• Economía
  • Guillermo Nina

La crisis por la escasez de carburantes empeora, porque las largas filas de vehículos particulares y de transporte público volvieron a formarse ante las estaciones de servicio. Los conductores deben esperar horas y aun días para abastecerse de diésel, gasolina y ahora de gas natural vehicular. No se produce la normal distribución de carburantes a los surtidores. Los choferes denunciaron que hay desvío de combustibles y falta de control de la ANH, que es la encargada de hacer esta labor.

En el surtidor que se encuentra en la calle Pazos Kanky, en Miraflores, se formaron dos filas de motorizados. La primera era para abastecerse de gasolina y la segunda para GNV. No es el único lugar donde hubo ayer largas filas, pues en la mayoría de las estaciones de servicio en La Paz. En algunos casos, las esperas se prolongan hasta por 72 horas para aprovisionarse de energéticos para el funcionamiento de los motorizados.

Según los choferes, no solo ya falta diésel sino gasolina lo que complica el servicio del transporte público, el servicio se redujo en varias zonas de la ciudad. “La mayoría de los compañeros están en las filas para comprar carburantes, porque volvió el desabastecimiento de combustible”, apuntó el secretario ejecutivo de la Asociación de Transporte Libre, Limber Tancara, quien reiteró que sus afiliados hicieron conocer que la gasolina de mala calidad volvió a distribuirse en algunos surtidores de la urbe paceña, por lo que hay otros motores dañados.

“El desabastecimiento continúa y es porque no hay un control. La ANH es la responsable de hacer el control en las fronteras para que los carburantes no se desvíen a otros países, además no se ejecuta controles en las estaciones de servicio para una mejor comercialización del carburante”, aseguró Víctor Tarqui, uno de los representantes de la Confederación Sindical de Choferes de Bolivia.

Los transportistas adelantaron que apelarán a medidas de protesta después de la finalización del estado de excepción.

El dirigente del transporte libre sostuvo que las filas de vehículos en los servicentros de las avenidas Montes y Periférica, Sopocachi y la zona Sur son extensas, por lo que pidió la atención de las autoridades para solucionar el tema. “Creíamos que habíamos superado el desabastecimiento, pero como se ve no es así y los más perjudicados son los vecinos de las zonas alejadas, porque no encuentran vehículos para llegar a sus hogares”, dijo.

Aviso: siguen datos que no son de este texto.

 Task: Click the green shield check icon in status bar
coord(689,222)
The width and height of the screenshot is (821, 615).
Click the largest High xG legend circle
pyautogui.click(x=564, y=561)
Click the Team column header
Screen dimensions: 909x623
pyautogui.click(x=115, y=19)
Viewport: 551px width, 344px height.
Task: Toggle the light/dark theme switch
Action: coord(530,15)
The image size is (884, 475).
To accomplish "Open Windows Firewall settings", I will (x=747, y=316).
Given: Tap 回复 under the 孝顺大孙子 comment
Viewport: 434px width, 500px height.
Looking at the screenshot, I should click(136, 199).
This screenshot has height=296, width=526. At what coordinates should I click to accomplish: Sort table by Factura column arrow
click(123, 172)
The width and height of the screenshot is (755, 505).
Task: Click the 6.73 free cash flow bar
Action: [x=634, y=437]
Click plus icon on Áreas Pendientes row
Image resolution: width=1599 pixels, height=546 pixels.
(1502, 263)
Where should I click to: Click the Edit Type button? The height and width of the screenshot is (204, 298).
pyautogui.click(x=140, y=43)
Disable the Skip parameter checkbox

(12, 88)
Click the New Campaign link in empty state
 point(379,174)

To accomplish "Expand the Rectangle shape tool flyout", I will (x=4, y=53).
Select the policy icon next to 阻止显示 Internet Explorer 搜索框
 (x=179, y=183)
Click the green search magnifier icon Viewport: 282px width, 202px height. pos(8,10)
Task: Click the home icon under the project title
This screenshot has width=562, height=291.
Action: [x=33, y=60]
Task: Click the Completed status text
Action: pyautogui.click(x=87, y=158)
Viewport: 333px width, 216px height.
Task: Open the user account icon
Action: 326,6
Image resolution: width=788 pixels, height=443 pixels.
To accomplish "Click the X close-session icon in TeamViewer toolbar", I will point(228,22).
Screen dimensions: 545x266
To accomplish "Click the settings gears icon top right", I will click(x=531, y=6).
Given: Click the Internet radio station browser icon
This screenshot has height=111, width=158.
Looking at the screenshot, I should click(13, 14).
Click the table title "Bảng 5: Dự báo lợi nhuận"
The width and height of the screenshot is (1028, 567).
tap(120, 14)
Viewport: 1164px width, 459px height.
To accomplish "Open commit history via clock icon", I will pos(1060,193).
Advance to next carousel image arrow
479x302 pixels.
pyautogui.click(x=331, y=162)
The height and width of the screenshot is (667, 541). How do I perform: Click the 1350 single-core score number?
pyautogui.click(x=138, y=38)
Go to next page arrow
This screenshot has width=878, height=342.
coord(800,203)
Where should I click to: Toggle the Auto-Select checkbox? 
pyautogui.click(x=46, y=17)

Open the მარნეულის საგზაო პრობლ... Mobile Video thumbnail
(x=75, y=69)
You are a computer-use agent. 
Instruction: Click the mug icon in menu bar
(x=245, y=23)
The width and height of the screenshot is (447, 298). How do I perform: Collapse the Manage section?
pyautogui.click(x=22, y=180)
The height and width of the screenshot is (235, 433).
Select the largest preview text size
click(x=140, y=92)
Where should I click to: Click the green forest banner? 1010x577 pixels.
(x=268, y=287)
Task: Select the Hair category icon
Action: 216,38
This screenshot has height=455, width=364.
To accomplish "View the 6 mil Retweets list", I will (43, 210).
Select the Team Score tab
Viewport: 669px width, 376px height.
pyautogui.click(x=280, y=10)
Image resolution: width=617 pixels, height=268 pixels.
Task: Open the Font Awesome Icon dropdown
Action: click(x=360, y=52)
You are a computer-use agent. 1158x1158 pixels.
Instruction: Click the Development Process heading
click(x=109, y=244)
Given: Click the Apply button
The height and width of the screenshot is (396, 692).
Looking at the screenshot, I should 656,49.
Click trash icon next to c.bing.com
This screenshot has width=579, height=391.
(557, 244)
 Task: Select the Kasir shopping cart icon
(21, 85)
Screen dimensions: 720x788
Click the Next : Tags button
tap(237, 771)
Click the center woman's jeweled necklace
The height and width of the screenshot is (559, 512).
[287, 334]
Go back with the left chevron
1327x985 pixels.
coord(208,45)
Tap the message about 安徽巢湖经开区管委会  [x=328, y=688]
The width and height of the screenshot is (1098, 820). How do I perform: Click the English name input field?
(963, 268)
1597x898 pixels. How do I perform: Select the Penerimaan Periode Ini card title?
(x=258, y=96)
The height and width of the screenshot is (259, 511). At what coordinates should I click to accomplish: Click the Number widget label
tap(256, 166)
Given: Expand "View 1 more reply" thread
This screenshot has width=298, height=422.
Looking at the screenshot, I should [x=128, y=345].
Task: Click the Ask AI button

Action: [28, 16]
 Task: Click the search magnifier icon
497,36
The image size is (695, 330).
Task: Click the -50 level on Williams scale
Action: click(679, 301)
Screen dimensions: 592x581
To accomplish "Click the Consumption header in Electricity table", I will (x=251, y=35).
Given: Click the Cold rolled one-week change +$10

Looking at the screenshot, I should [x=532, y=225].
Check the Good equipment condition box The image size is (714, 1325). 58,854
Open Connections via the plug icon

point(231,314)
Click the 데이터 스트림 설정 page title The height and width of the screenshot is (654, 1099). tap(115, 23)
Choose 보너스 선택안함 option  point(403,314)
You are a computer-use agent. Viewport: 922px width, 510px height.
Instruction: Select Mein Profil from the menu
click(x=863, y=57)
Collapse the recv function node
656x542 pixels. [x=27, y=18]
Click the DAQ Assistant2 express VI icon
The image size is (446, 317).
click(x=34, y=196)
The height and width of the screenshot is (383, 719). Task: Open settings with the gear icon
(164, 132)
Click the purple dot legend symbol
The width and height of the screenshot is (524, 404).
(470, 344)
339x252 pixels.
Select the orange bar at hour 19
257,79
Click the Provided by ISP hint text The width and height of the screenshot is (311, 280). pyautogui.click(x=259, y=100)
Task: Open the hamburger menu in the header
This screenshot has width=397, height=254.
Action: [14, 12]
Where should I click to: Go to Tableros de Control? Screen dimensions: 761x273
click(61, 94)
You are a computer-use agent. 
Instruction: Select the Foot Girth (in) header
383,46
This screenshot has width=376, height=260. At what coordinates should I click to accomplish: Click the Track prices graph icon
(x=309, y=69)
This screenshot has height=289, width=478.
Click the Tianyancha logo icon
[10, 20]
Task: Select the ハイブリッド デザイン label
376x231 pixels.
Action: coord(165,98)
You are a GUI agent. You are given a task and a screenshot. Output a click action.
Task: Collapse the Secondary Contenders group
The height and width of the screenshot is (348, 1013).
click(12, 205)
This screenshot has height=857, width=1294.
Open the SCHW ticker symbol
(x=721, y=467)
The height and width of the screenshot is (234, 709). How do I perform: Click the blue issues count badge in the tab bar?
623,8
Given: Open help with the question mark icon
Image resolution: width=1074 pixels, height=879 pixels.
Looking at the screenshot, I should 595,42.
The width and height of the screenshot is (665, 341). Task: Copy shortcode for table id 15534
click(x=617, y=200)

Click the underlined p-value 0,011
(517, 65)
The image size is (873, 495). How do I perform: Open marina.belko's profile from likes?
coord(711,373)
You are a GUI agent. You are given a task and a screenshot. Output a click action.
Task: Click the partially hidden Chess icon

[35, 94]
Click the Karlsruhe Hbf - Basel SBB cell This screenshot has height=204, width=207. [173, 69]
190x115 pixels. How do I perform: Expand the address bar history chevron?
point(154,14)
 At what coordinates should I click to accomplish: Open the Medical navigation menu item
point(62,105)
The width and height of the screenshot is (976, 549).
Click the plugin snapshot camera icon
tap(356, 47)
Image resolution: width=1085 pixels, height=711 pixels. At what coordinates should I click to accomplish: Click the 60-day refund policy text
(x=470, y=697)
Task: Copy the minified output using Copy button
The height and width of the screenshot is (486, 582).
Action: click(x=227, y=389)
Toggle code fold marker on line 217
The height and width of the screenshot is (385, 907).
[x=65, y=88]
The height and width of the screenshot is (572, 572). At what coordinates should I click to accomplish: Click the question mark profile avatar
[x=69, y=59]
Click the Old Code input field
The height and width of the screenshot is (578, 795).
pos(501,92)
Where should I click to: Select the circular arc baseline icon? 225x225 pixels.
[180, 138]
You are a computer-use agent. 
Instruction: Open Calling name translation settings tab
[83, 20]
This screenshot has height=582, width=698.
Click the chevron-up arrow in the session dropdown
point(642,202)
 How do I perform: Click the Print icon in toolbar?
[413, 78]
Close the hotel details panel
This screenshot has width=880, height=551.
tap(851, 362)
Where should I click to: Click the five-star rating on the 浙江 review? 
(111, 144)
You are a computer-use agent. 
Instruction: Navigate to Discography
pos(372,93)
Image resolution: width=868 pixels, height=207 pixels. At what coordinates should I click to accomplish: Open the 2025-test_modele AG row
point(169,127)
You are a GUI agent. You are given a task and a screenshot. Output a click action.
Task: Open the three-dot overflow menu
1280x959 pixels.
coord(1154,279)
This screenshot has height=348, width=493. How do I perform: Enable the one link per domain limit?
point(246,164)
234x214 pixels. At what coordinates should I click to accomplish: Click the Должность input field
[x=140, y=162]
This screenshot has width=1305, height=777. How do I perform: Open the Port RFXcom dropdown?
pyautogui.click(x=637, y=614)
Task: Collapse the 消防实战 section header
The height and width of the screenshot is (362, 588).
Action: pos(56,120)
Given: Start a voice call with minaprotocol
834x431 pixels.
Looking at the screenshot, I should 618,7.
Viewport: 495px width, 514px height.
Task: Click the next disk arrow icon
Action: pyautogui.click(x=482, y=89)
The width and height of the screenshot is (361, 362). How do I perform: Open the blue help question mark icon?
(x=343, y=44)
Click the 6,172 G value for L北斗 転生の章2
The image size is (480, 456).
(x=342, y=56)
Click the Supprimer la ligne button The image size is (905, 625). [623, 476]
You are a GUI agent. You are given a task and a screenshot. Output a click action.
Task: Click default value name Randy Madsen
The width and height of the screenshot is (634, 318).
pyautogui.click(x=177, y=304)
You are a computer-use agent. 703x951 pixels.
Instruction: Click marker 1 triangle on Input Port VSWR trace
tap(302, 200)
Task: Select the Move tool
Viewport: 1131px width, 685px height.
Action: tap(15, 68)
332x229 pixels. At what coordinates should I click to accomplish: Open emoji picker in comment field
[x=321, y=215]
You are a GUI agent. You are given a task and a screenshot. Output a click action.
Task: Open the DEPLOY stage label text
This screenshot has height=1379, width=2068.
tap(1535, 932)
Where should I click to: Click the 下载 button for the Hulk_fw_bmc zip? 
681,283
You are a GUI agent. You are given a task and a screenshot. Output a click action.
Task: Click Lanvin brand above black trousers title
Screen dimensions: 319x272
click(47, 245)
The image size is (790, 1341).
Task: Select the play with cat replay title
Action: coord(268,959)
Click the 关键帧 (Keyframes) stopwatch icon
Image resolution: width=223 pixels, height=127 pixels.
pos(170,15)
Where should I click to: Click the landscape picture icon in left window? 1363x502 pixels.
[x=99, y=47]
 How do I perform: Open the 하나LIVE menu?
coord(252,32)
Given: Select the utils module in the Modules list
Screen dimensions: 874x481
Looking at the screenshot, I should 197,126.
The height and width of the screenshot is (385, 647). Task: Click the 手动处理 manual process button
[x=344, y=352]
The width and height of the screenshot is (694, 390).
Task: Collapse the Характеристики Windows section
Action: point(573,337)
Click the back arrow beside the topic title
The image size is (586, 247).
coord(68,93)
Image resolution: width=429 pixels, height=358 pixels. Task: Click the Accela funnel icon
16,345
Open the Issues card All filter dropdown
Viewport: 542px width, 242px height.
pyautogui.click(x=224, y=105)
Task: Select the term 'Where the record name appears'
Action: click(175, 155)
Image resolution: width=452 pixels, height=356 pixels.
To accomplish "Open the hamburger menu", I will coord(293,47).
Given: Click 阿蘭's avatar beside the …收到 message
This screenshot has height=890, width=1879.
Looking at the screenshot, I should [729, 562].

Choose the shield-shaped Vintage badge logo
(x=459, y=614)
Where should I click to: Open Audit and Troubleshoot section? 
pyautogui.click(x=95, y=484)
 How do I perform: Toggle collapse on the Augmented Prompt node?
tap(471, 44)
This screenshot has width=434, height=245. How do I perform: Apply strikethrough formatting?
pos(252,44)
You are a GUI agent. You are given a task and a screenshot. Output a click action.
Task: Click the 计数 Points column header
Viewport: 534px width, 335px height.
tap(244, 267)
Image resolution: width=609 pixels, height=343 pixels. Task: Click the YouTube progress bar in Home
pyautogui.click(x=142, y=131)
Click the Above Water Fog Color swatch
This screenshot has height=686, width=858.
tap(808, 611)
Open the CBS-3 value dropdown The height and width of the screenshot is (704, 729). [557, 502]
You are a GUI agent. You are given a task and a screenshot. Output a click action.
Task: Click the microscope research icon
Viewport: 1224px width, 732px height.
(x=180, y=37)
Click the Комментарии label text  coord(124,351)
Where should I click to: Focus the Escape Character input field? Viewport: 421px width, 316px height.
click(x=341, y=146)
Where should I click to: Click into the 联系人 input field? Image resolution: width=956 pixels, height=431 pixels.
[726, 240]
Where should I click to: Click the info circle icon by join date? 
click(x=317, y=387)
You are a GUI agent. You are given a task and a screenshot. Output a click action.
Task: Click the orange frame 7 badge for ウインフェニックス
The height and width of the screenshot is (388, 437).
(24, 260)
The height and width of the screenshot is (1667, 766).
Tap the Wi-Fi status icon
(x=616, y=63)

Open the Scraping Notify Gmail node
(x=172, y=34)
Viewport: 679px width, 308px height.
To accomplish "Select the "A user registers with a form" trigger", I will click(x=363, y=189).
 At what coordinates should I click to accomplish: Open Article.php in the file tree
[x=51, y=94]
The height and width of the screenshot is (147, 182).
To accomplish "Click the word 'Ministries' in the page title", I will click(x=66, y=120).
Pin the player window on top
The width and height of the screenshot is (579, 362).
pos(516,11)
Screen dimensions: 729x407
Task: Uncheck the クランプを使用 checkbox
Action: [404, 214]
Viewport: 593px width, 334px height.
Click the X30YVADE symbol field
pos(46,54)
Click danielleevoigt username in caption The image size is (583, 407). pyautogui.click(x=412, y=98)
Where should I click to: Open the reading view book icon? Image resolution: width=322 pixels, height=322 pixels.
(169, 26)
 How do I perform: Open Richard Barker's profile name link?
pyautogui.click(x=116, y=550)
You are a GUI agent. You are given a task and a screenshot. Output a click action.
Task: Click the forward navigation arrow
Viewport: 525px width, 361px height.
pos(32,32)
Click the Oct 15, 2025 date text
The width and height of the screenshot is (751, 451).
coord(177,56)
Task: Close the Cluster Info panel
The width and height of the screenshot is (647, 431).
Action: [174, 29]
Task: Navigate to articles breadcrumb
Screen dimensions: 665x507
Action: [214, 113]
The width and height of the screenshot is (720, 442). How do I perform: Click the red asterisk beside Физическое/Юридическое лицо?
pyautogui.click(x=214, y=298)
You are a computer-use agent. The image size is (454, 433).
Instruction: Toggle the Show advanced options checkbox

Una situación parecida se vive en Cochabamba, donde sobre la avenida Blanco Galindo se formaron largas filas de vehículos. Algunos de los transportistas denunciaron que se encuentran días en espera de comprar los carburantes. El transporte pesado dio a conocer que el 70 por ciento de sus afiliados están perjudicados, puesto que permanecen los surtidores en lugar de viajar, por lo que dieron 15 días de plazo al Gobierno para solucionar el tema del aprovisionamiento.